Task requirements –
Copy nothing but the lines from the one containing "The image size" through the last line of the records, repeated exactly and without pictures.

Stored data:
# # # #

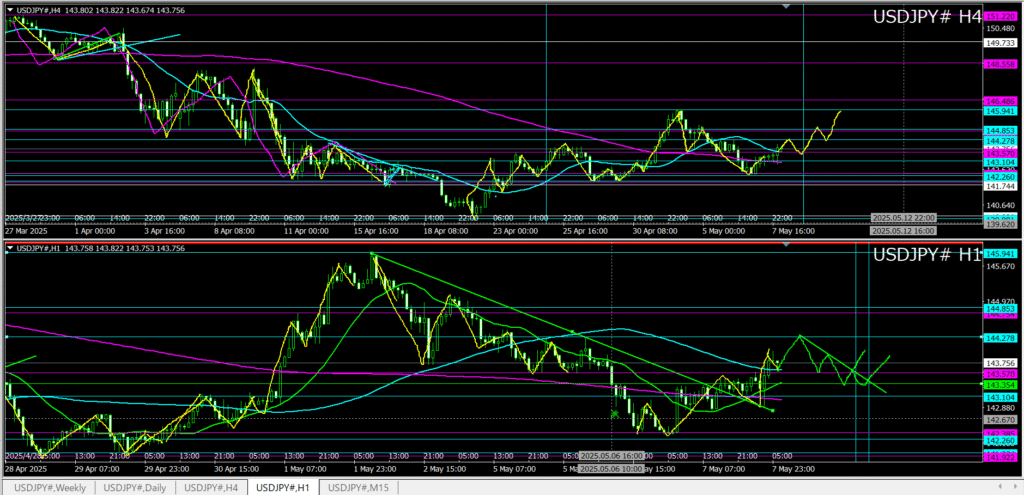Switch to the USDJPY#,H4 tab

pyautogui.click(x=212, y=487)
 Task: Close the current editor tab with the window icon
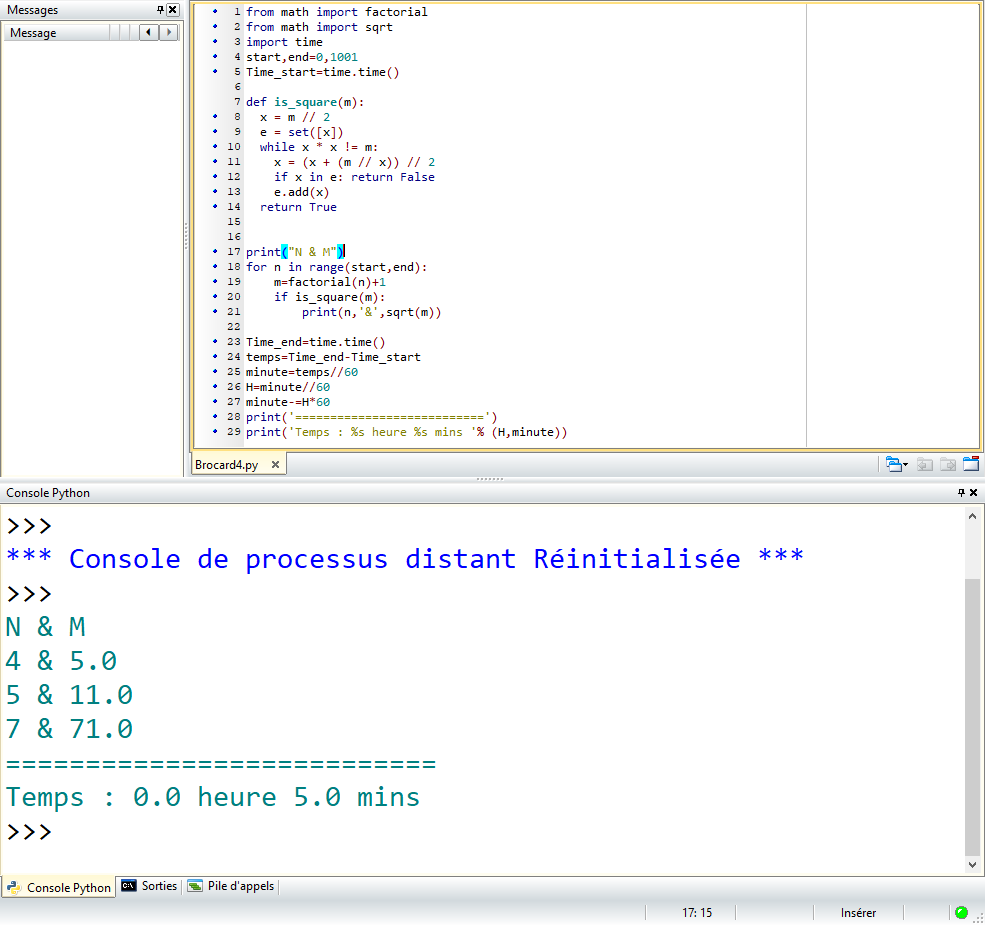[970, 464]
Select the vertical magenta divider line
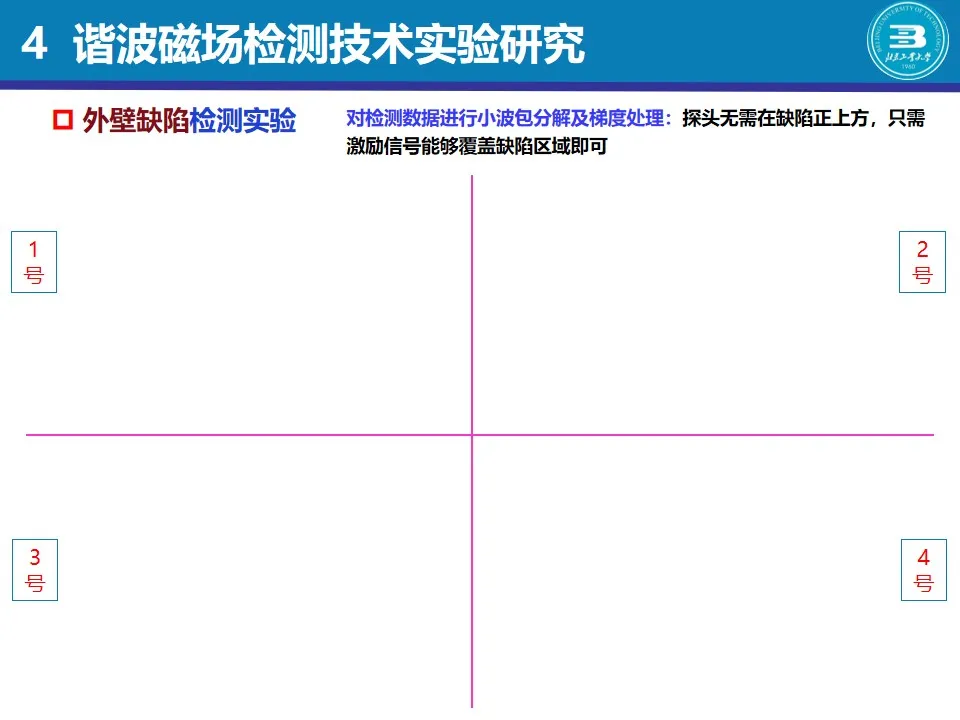Screen dimensions: 960x720 click(471, 300)
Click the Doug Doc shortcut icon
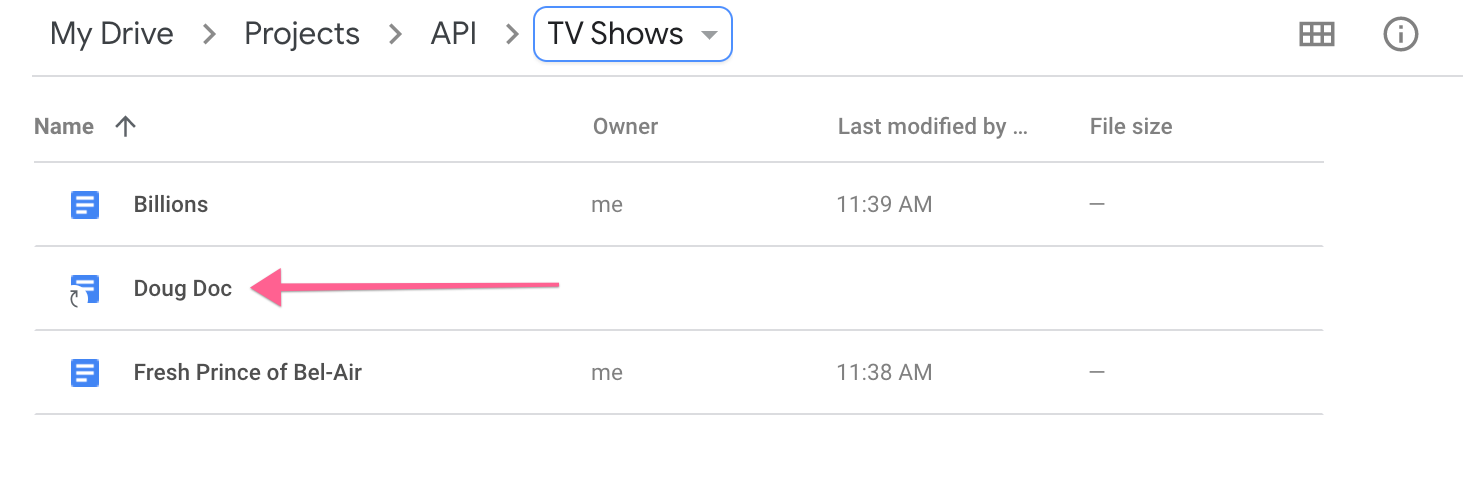The width and height of the screenshot is (1463, 479). click(x=85, y=290)
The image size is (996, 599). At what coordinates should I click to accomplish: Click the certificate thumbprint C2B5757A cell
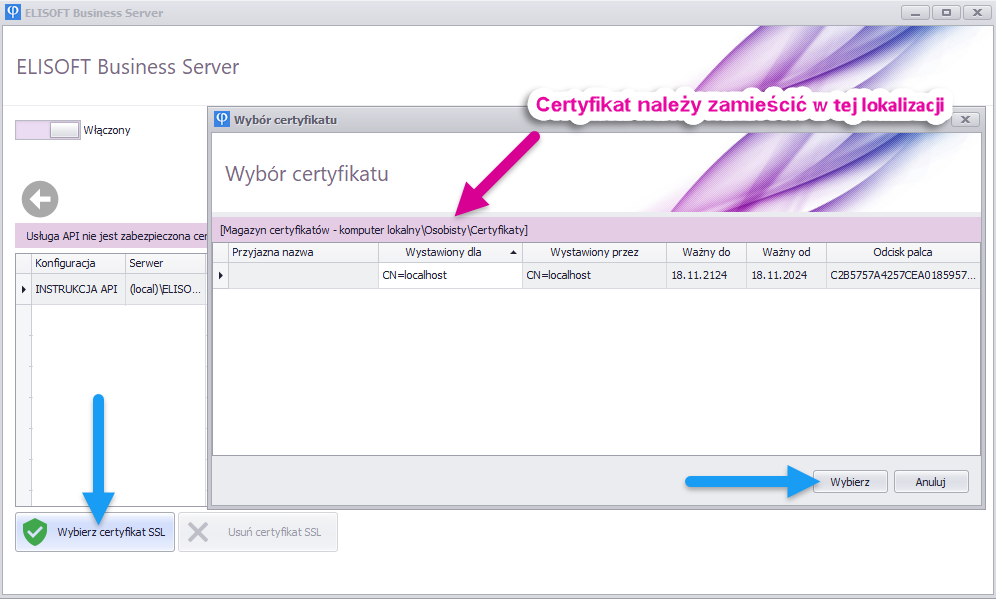902,275
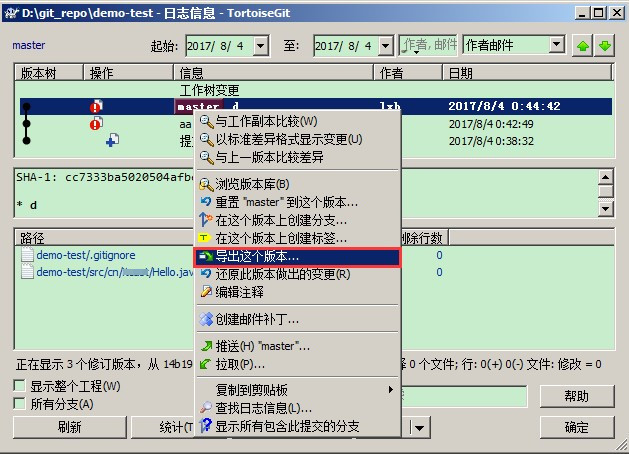Enable the show whole project checkbox
Screen dimensions: 629x454
coord(19,385)
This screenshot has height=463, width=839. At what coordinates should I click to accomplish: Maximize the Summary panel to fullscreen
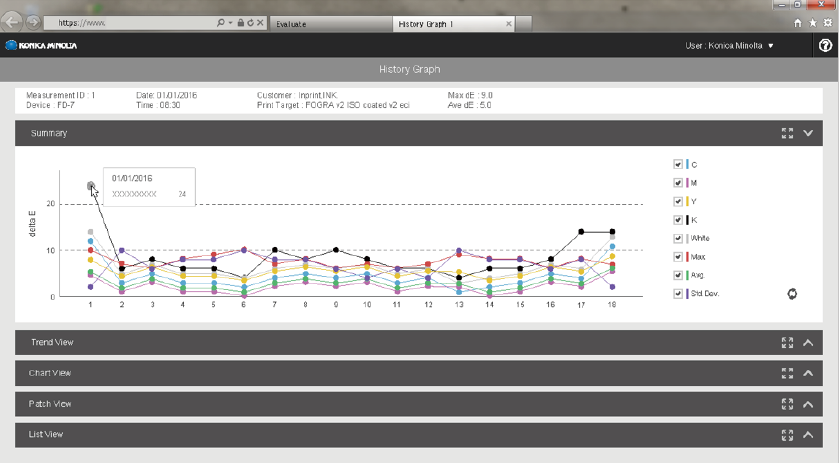[x=787, y=133]
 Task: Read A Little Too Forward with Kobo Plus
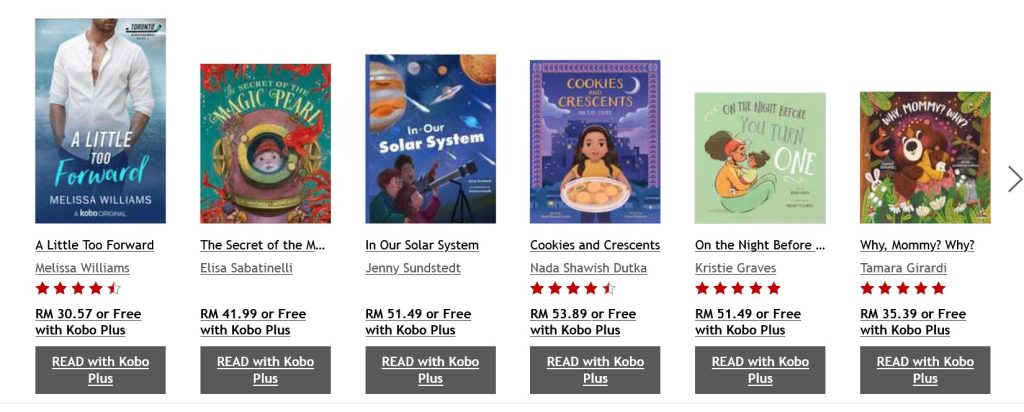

# # # #

Reply to the task –
The image size is (996, 599). At what coordinates should I click to accomplish: Click the certificate thumbprint C2B5757A cell
902,275
Enable the show whole project checkbox
Screen dimensions: 629x454
coord(19,385)
This screenshot has height=463, width=839. At what coordinates should I click to accomplish: Maximize the Summary panel to fullscreen
[x=787, y=133]
 Task: Read A Little Too Forward with Kobo Plus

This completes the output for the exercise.